What needs to be done:
Where the line containing "Expand the hooks folder arrow" appears in the records below, begin there and write out each line exactly until the last one, and nothing more.

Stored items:

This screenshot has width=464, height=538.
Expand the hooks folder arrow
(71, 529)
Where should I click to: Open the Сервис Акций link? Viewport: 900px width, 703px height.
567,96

Output of the exercise:
Expand the hooks folder arrow
(71, 529)
Where should I click to: Open the Сервис Акций link? Viewport: 900px width, 703px height.
567,96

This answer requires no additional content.